バイトが大量離職の申し出に
リーダーはどんな行動を?

「え?そんな話、聞いてないぞ。社長も知らないんじゃないか?」

 梅田たちが竹山リーダーにアルバイト全員で一緒に辞める話をしていた時、梅田から罰金制度の話を聞いて、竹山は驚いた。竹山は普段、アルバイトのいる現場とは違うところにいるため顔を合わせる機会が少ないが、たまに事務所で接すると、いろいろと気にかけてくれる面倒見のいい社員だ。

「確かに、遅刻したのはこちらも悪いのですが、クレームについては、俺らも言い分があります。ましてや、本当にクレームが来たかどうかなんて、俺らに分からないじゃないですか。罰金を皆の飲み会に使うとか言ってましたけど、そんな様子もないですよ」

 竹山は「自分が話をするから、退職は待ってほしい」と言って、アルバイトたちを何とか思いとどまらせた。

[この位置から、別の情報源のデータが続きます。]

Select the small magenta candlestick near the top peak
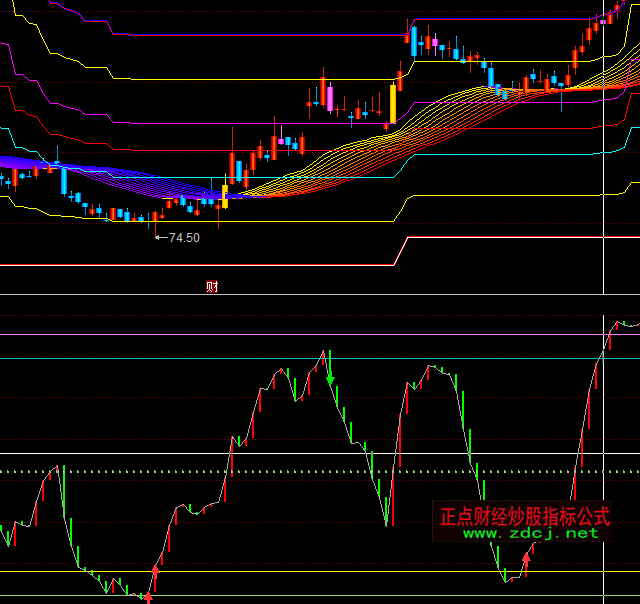Viewport: 640px width, 604px height. click(435, 44)
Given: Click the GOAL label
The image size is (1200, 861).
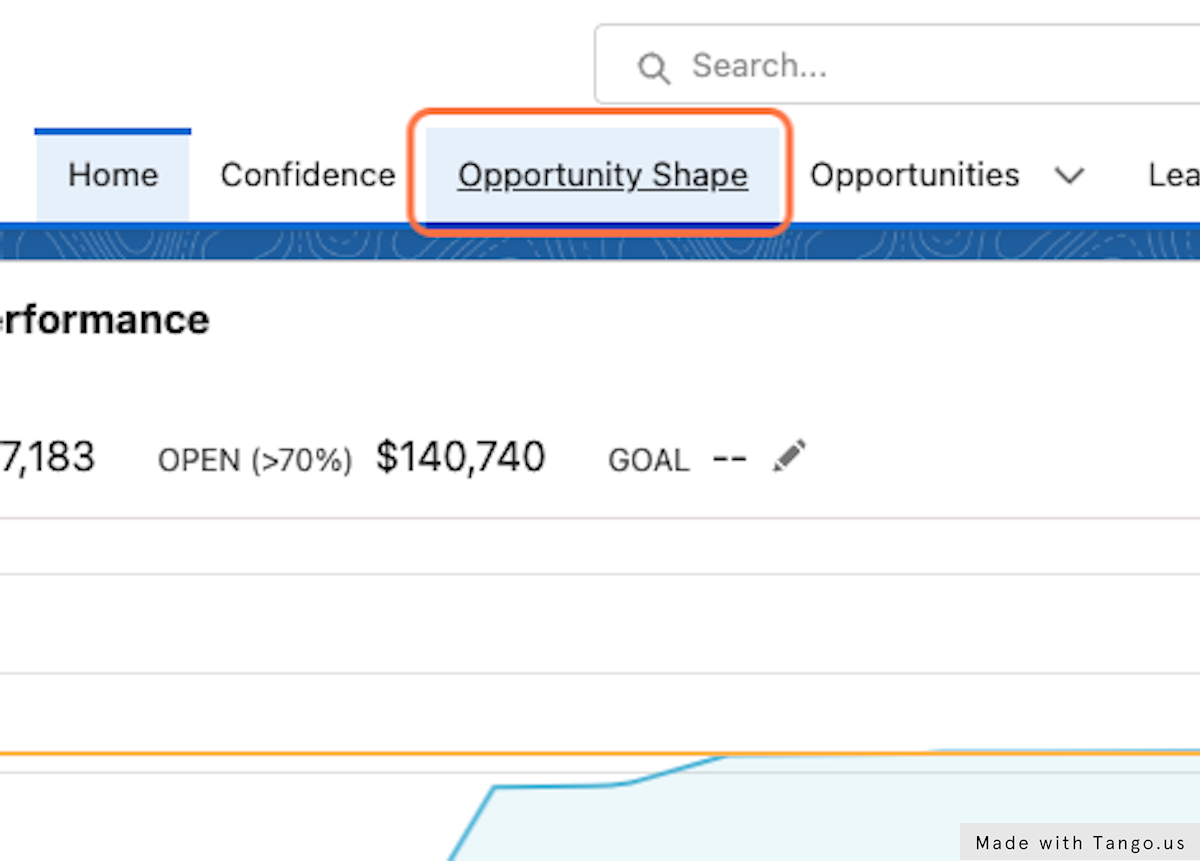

「部長、バイトたちから罰金を取っているって本当ですか?」

 松岡は、面倒くさそうに竹山を見ると、

「遅刻やクレームを出す方が悪いんだ。他の会社でも罰金制度なんていくらでもあるだろ?バイトなんかいい加減な仕事しかしないんだから」

 と吐き捨てるように言った。

「いくら何でも金額が多すぎじゃないですか?バイトが全員辞めちゃいますよ」

 どんなに説得しても、松岡は「辞めたい奴は辞めればいい」と気にも留めない様子だ。困った竹山は、社会保険労務士である中学時代の友人に相談することにした。

ペナルティーには
法律上の規制がある

 会社で起こっている遅刻やクレームの罰金について相談したところ、友人は労働基準法に定める減給制裁のルールや損害賠償予定額の禁止に反するから、認められないと言う。

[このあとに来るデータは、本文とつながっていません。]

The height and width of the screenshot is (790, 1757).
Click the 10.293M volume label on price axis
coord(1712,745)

 具体的には、例えば、30分の遅刻をして30分ぶんの賃金を控除するのは、減給制裁ではない(ノーワークノーペイの原則)。しかし、遅刻した30分を超えた分を減給する場合は、「制裁」となってしまう。その悪用を防ぐため、労働基準法でルールが定められているのである。制裁が1回の場合、最大で平均賃金の1日分の半額まで。複数の制裁がある場合は、1回の賃金支給時における賃金総額の10分の1までしか認められないことになっている(労働基準法第91条)。

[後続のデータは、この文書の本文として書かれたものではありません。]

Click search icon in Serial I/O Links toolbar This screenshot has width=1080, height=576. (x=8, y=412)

 本件にあてはめると松岡が設定した「遅刻1回に付き1万円」は、わずか1分の遅刻でも1万円の減給があり、1日1万円程度のアルバイトの場合、明らかに法律で決められた上限を超えている。クレームについては1回2万円で、現場の人数で案分しているが、これも労働基準法に違反(*)している。

 竹山は友人のアドバイスを根拠に、「労働基準法に違反しているから罰金は止めるべきだ」と進言したが、松岡は「法律なんて関係ない!」と意に介さなかった。

(*)労働基準法第16条では、違約金を定めたり、損害賠償額を予定したりする労働契約を禁じている。